Docker for Beginners Part 3 — Writing a Dockerfile

A Dockerfile Is Not a Recipe — It Is a History
The Simplest Dockerfile
FROM — Everything Starts Here
RUN — A New Layer Is Created
COPY vs ADD — Just Use COPY
WORKDIR — Declare the Working Directory
CMD and ENTRYPOINT — The Confusing Duo
ENV — Embedding Environment Variables
ARG vs ENV — They Look the Same but Are Different
EXPOSE — More of a Documentation Declaration
USER — The User Inside the Container
.dockerignore — What to Exclude from the Build Context
HEALTHCHECK — Declaring Container Health Status
Layer Optimization at a Glance
Quick-Reference Checklist

A Dockerfile Is Not a Recipe — It Is a History

Now that you understand images and layers, it is time to build an image yourself. The tool for that is the Dockerfile. On the surface it is just a plain text file, but in reality it is a document that records the history of commands: “stack this layer on top of that layer, and then stack another layer on top.”

flowchart TB
    DF["Dockerfile<br/>text file"] --> BUILD["docker build"]
    BUILD --> CTX["Build Context<br/>(current directory + .dockerignore)"]
    CTX --> ENGINE["BuildKit / legacy builder"]

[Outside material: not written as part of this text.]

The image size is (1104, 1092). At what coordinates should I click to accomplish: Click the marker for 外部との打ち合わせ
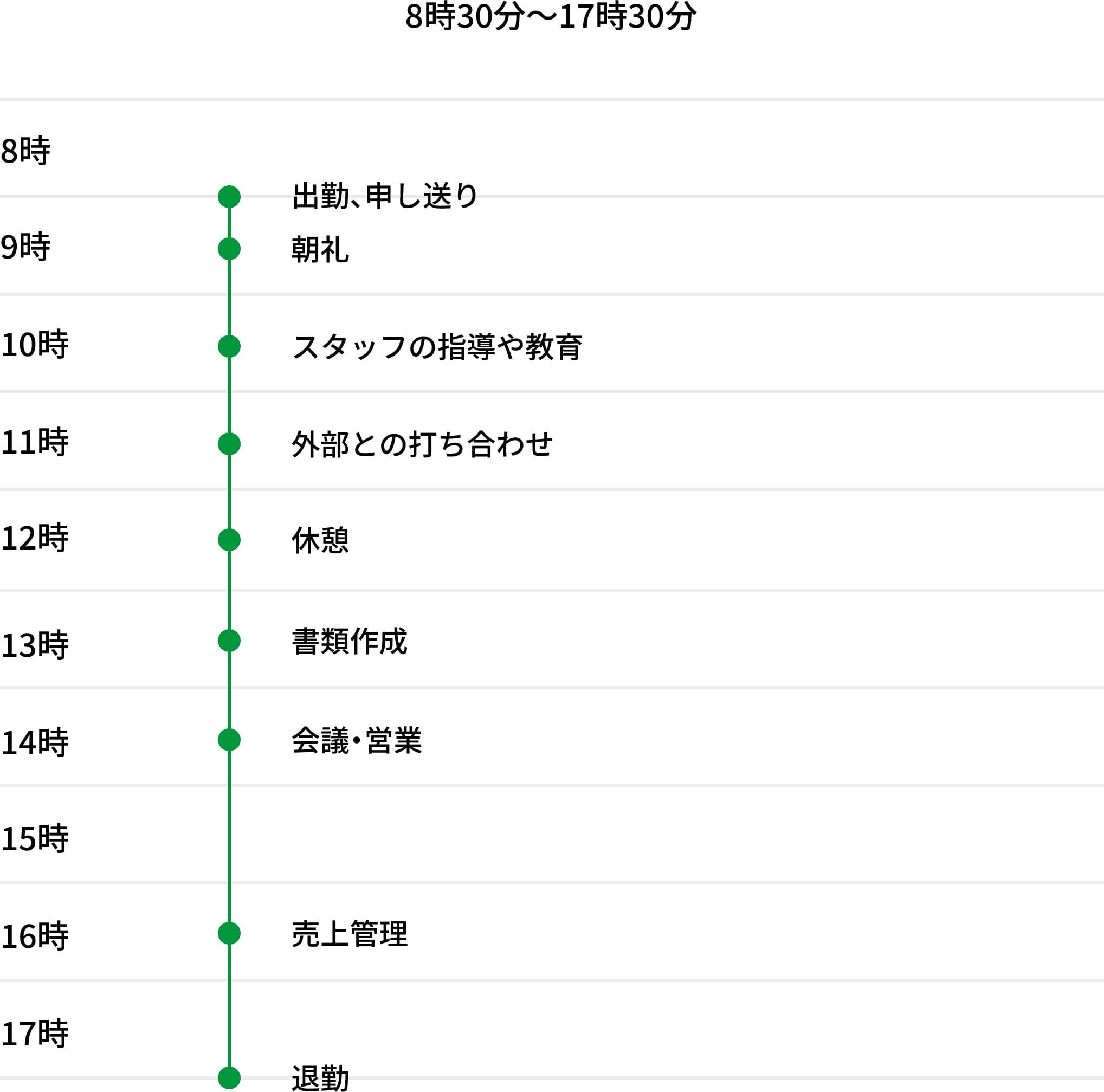[x=229, y=444]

    subgraph LAYERS["Generated layers"]
        L1["Base from FROM"]
        L2["RUN ... result"]
        L3["COPY ... result"]
        L4["COPY src . result"]
    end

    ENGINE --> LAYERS
    LAYERS --> IMG["Finished image"]

In this part, we will examine the commonly used instructions one by one. Not all of them appear in every Dockerfile, but the moment you understand what each does and how they differ, you start writing better Dockerfiles.

The Simplest Dockerfile

Before the explanation, let’s start with the end result we want. Here is a realistic example of containerizing a Node.js app:

# syntax=docker/dockerfile:1.7
FROM node:22-slim AS runtime

WORKDIR /app

# Dependency layer — cached if package.json is unchanged
COPY package*.json ./
RUN npm ci --omit=dev

# App code layer — changes frequently
COPY . .

ENV NODE_ENV=production \
    PORT=3000

EXPOSE 3000

USER node
CMD ["node", "server.js"]

In roughly 12–15 lines, nearly all the instructions we will discuss in this part are present. Let’s break them down one by one.

FROM — Everything Starts Here

FROM specifies the base image. The first line of a Dockerfile (except ARG) must always be FROM. Our layers are stacked on top of the image chosen here.

FROM node:22-slim

Base image selection has the greatest impact on the final image size, security, and stability. As discussed in Part 2, you should be deliberate about whether to choose slim, alpine, or distroless.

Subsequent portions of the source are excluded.